Posted August 5, 2010

Situation:
Founded by enterprising rural residents in 1940 to bring power to South Carolina’s Low Country, Palmetto Electric Cooperative has grasped the importance of innovative technology and productive partnerships for decades. Ten years after it first ran lines to rural Hampton County, it electrified Hilton Head, setting the stage for the island’s rapid growth.

Today, this customer-owned cooperative serves nearly 60,000 in a 3-county area that weaves together mainland and offshore. Palmetto’s relationships range from purchasing electricity generated by Santee Cooper to forging an alliance with Touchstone Energy’s national network of 600 co-ops. And for the past 25 years, Palmetto has relied on Motorola as a partner for progressive products and superior support.

Palmetto wanted capabilities to beat the bandwidth.

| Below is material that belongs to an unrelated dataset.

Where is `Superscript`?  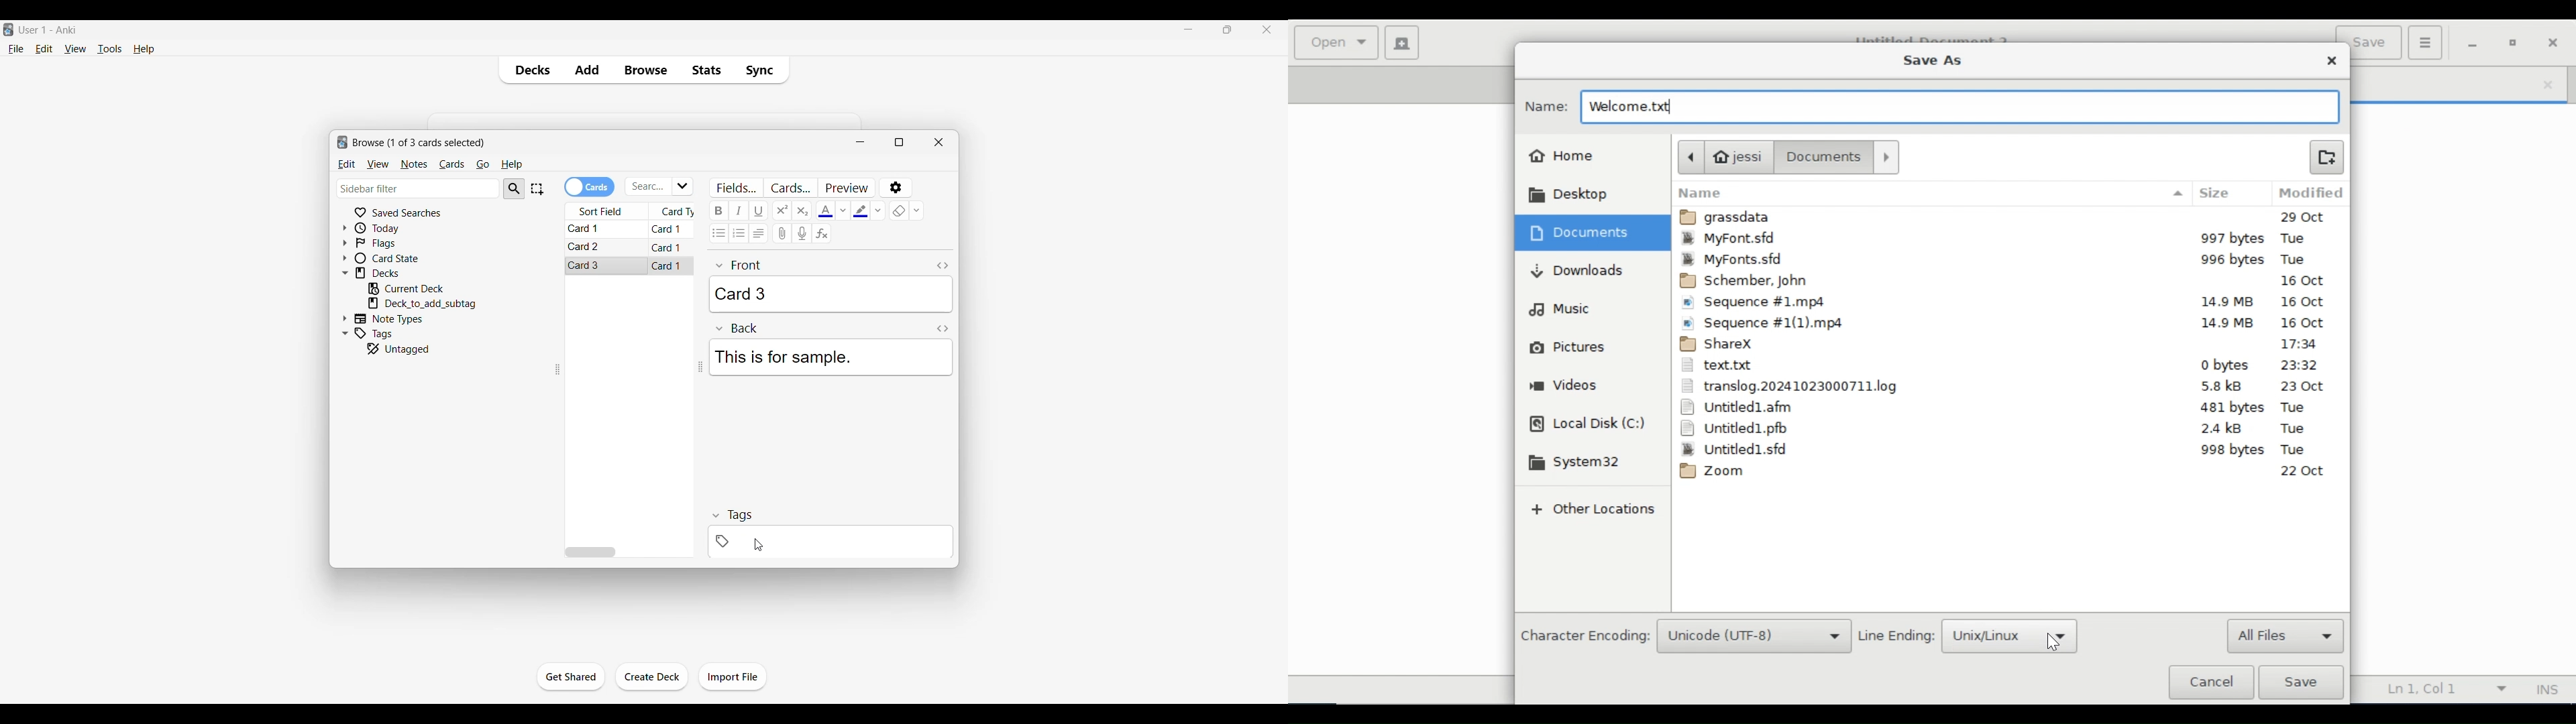 Superscript is located at coordinates (782, 210).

Specifically, to increase bandwidth to its substations for the automated meter reading (AMR) system. Its older radio system was used for polled data, too slow to provide the speed of broadband to transmit data from substations to its main office. Other choices, such as phone lines and T1 lines, were cost prohibitive and problematic.

This proactive utility also sought ways to save costs on SCADA and mine the wealth of information at its 25 substations spanning 650 square miles. Could Palmetto cut down on time-consuming trips to substations and achieve data connectivity with one cost-effective network? Would the system grow as they added voice over IP?

Solution:
The Canopy system was the one solution that met myriad requirements. “We looked at the options,” says Gary Jeger, Vice President of Information Systems, “and Canopy was less expensive and offered higher bandwidth. We also looked at our needs in the future and Canopy was more cost-effective, its payback period was short and it’s a very reliable system, easy to maintain and easy to program.”

Jeger emphasizes how quick and easy it was to install the Canopy system, likening it to a plug-and-play device that doesn’t require licensing and seamlessly extends a computer network without monthly fees or high phone line costs. Since its deployment a year ago, Palmetto has switched to running its SCADA system and accessing AMR data over Canopy, using it as a T1 replacement, and relying on it for backhaul and point-to-point between substations and the main office.

Result:
“The greatest advantage is the ability to have access to data you weren’t able to before,” says Gary Jeger. “We have eliminated a lot of travel; we now access data in five minutes across 90 miles, end to end.” Walk-up meter readings that used to take a week are completed in hours. This is critical given the number of transient reads Palmetto handles – over 30% of their customers are part-time residents. “Now meters can be read in a very short time period, something that is not available with dial-up AMR,” adds Jeger.

What’s more, because Palmetto uses the Canopy system to monitor substations remotely and handle electronic reclosers, their personnel can access records and make changes without driving to the site, laptop in hand.

Palmetto Electric Cooperative’s Vice President believes Motorola’s partnership approach was invaluable to the Canopy solution’s success. “We received a quality product with an excellent support network that helped us reduce costs and pass savings on to our customers. It certainly exceeded our expectations.”